This report does not constitute a rating action.

S&P Global Ratings expects Saudi Arabia's investments in the non-oil economy as part of its Vision 2030 program will underpin the country's economic expansion and support GDP growth. The capital Riyadh is not only receiving a rising number of expatriate workers but also an influx of workers from other parts of the country. It's therefore no surprise that development of the real estate sector is a key priority. That said, demand for real estate in Saudi Arabia is sensitive to high interest rates and prices.
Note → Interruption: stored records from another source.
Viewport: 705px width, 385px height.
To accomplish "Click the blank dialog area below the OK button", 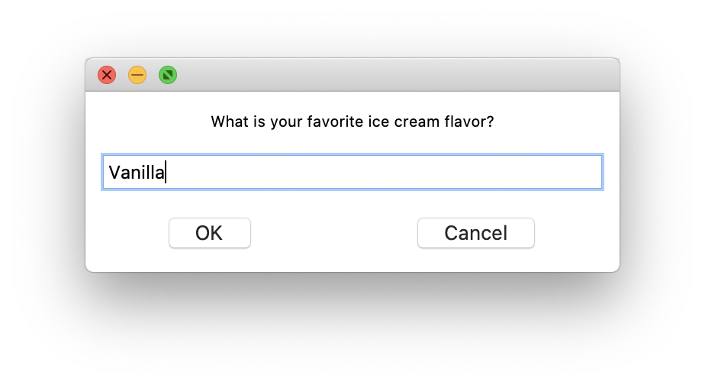I will (x=209, y=260).
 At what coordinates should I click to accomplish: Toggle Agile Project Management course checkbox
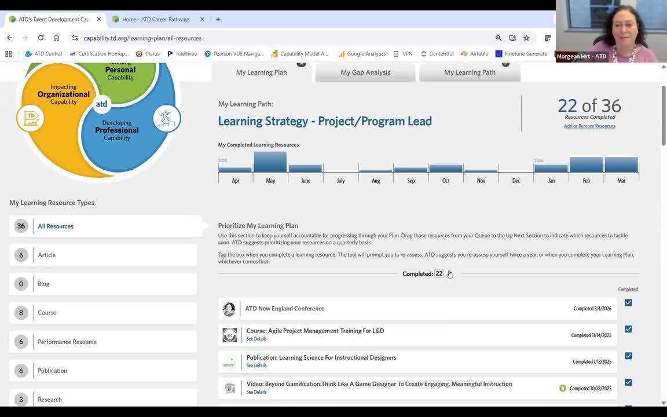point(628,330)
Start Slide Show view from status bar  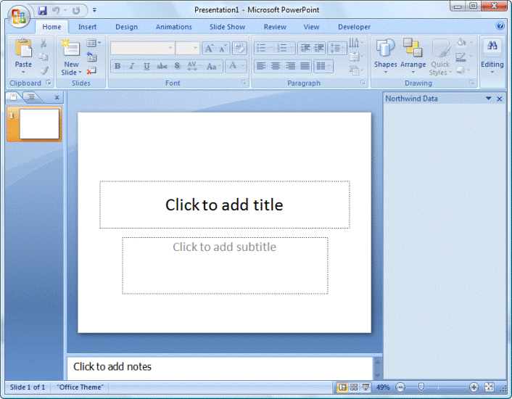366,387
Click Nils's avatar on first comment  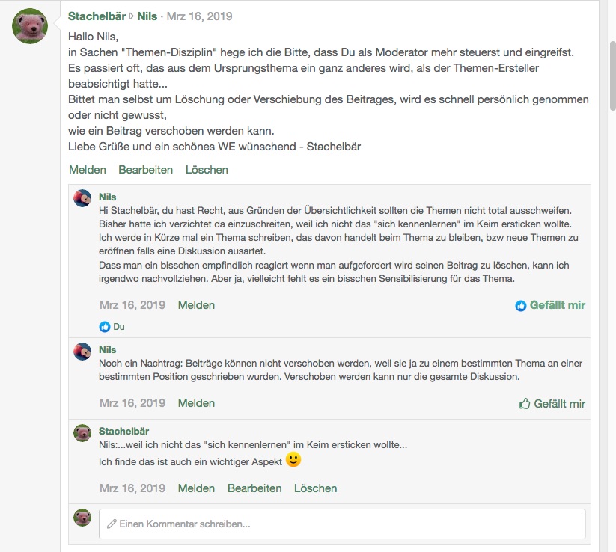click(x=82, y=198)
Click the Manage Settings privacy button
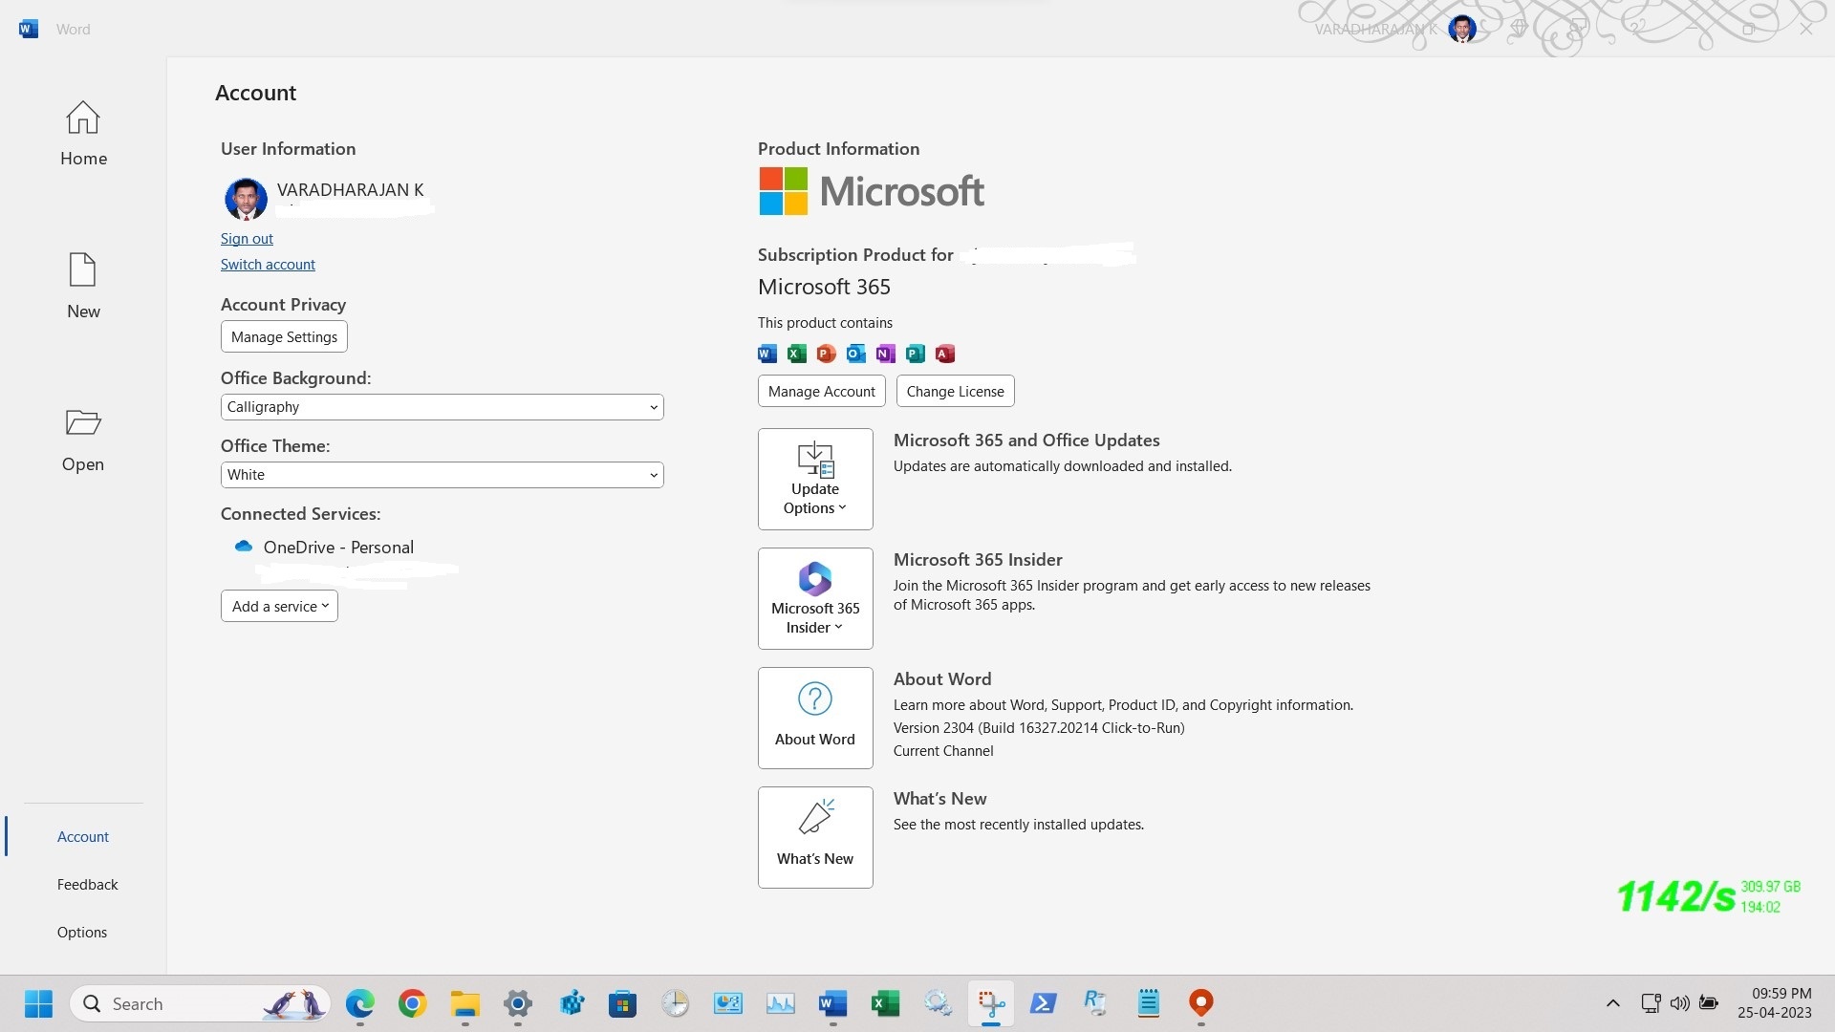This screenshot has width=1835, height=1032. pos(284,336)
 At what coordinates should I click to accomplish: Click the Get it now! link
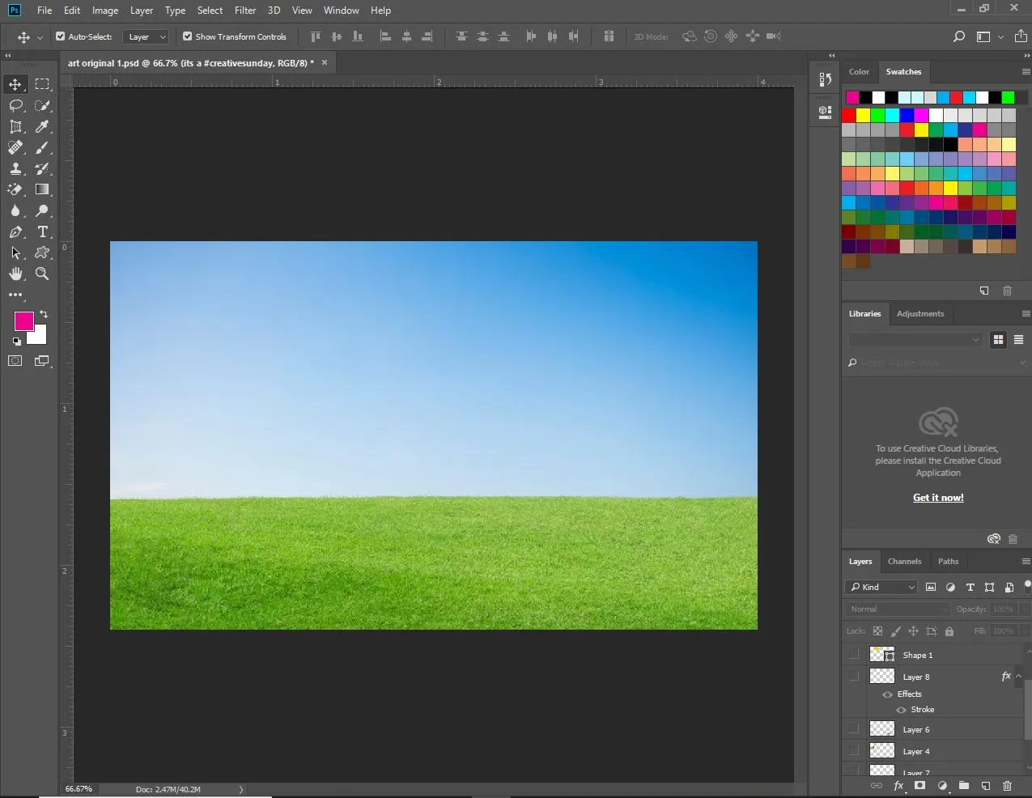point(938,498)
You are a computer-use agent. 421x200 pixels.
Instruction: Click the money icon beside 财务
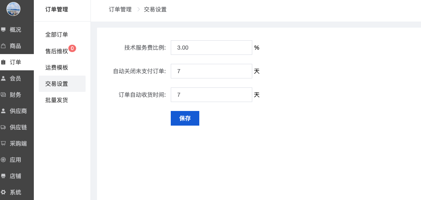(x=4, y=95)
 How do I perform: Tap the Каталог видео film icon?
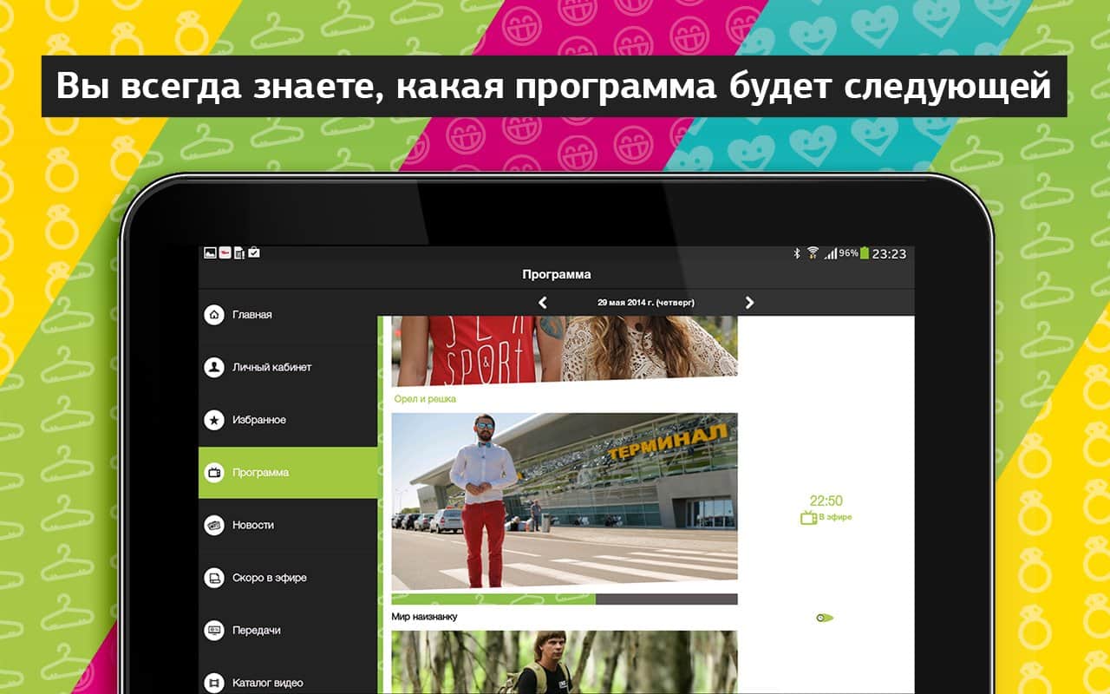213,683
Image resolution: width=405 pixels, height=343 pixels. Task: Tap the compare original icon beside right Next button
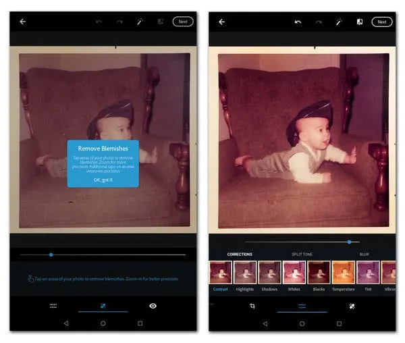pyautogui.click(x=360, y=22)
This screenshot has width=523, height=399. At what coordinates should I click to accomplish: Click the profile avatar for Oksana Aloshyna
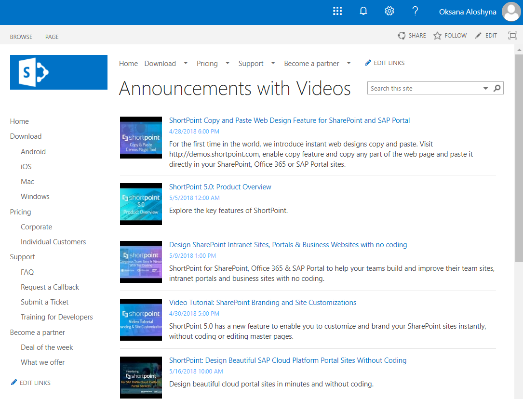click(511, 12)
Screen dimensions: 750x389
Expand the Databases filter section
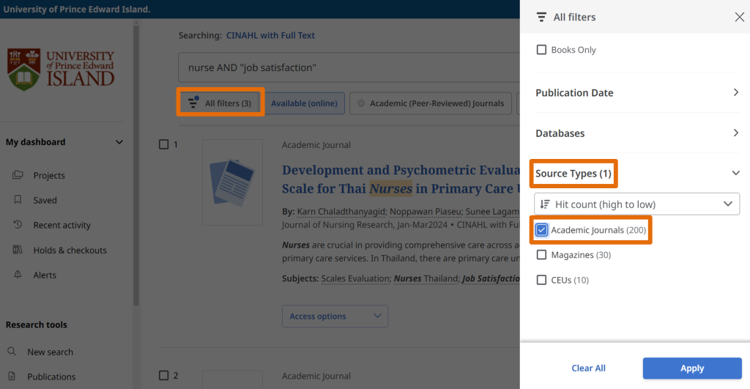[x=736, y=133]
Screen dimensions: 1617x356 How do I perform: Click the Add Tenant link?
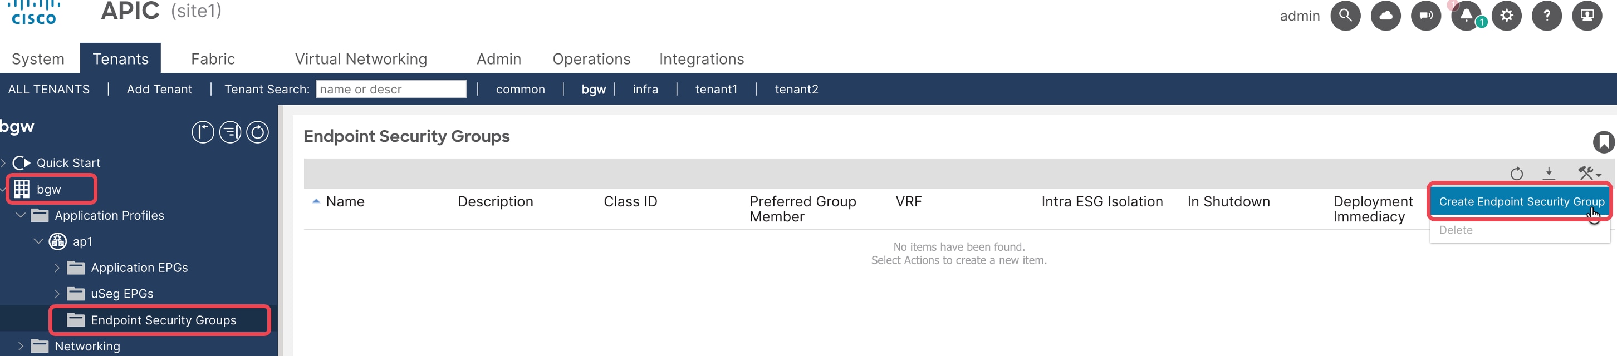click(159, 89)
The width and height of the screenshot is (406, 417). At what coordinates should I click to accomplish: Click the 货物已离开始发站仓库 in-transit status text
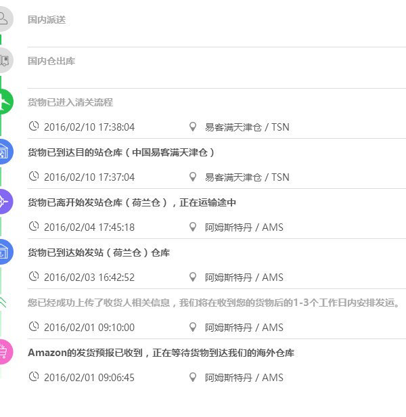[x=132, y=202]
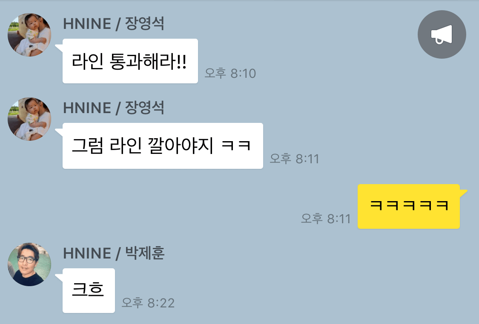This screenshot has height=324, width=479.
Task: Click the yellow ㅋㅋㅋㅋㅋ message bubble
Action: [409, 206]
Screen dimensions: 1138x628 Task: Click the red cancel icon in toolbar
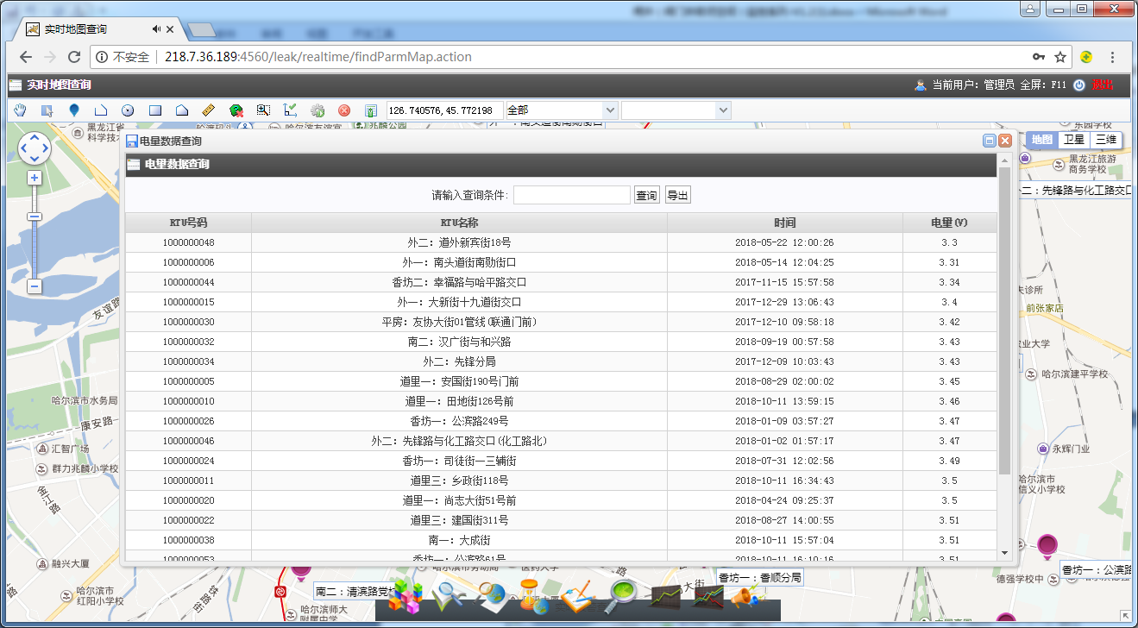(344, 110)
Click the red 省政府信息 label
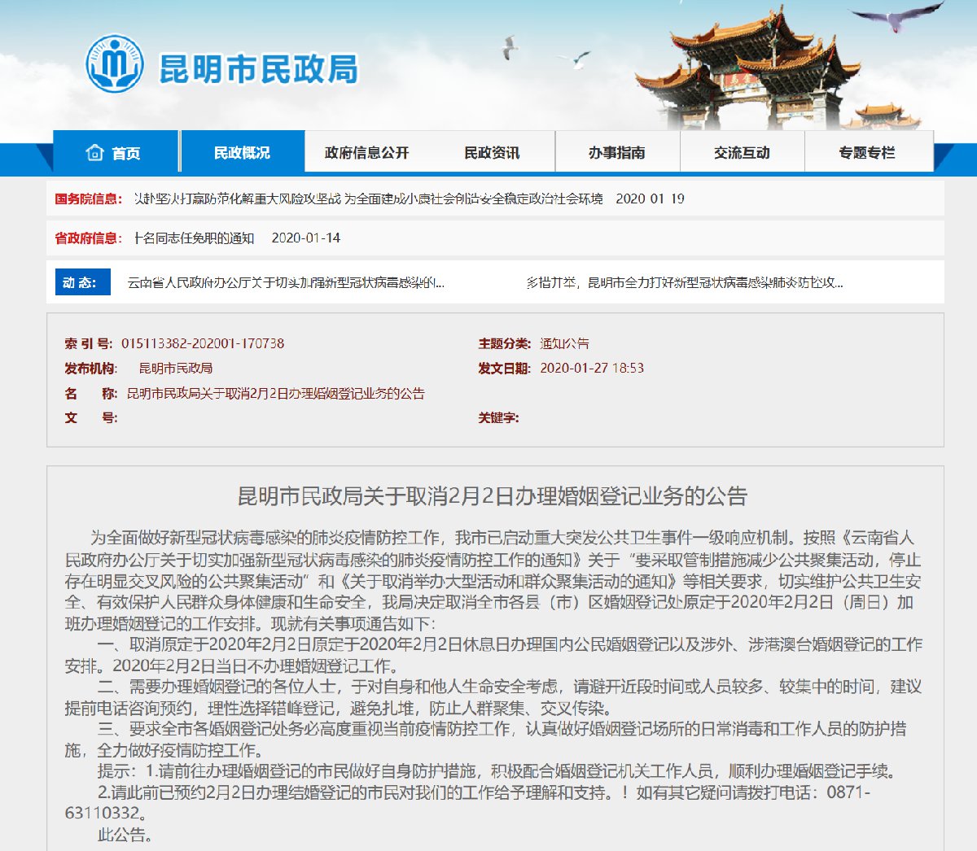977x851 pixels. 88,238
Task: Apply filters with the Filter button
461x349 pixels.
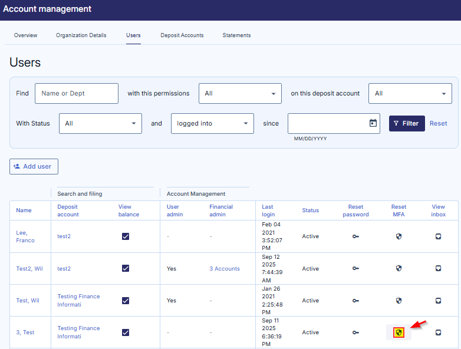Action: (x=406, y=123)
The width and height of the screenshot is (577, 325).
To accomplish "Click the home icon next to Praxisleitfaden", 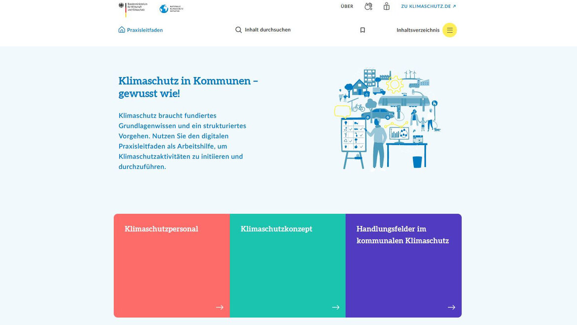I will pyautogui.click(x=121, y=30).
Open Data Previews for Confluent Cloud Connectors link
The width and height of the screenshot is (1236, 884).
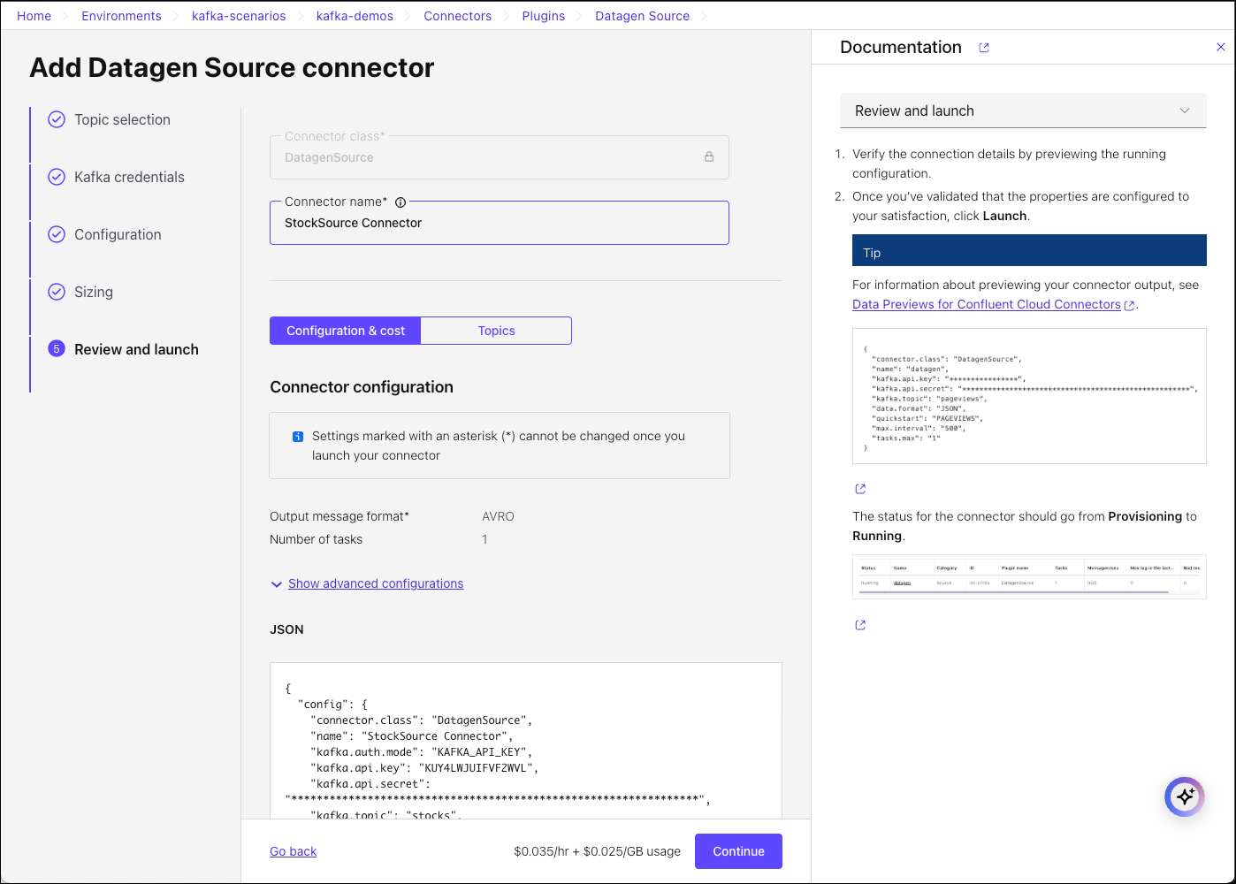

In 2023, amid rising interest rates, the number of real estate transactions reportedly dropped by 16% and new mortgage lending also declined.

As the country accelerates on its growth and transformation trajectory, opportunities for developers are increasing but so are challenges. We expect to see a widening gap between large urban centers attracting populations and more remote areas where demographic developments are less favorable. Therefore, real estate developers' pricing power and sales will also vary depending on the regions.

Considering the high capital intensity of real estate development and listed Saudi developers' generally highly leveraged capital structures, we expect funding and refinancing needs to remain high. Increasing and broadening funding sources is therefore one of the key hurdles we foresee for property developers in Saudi Arabia.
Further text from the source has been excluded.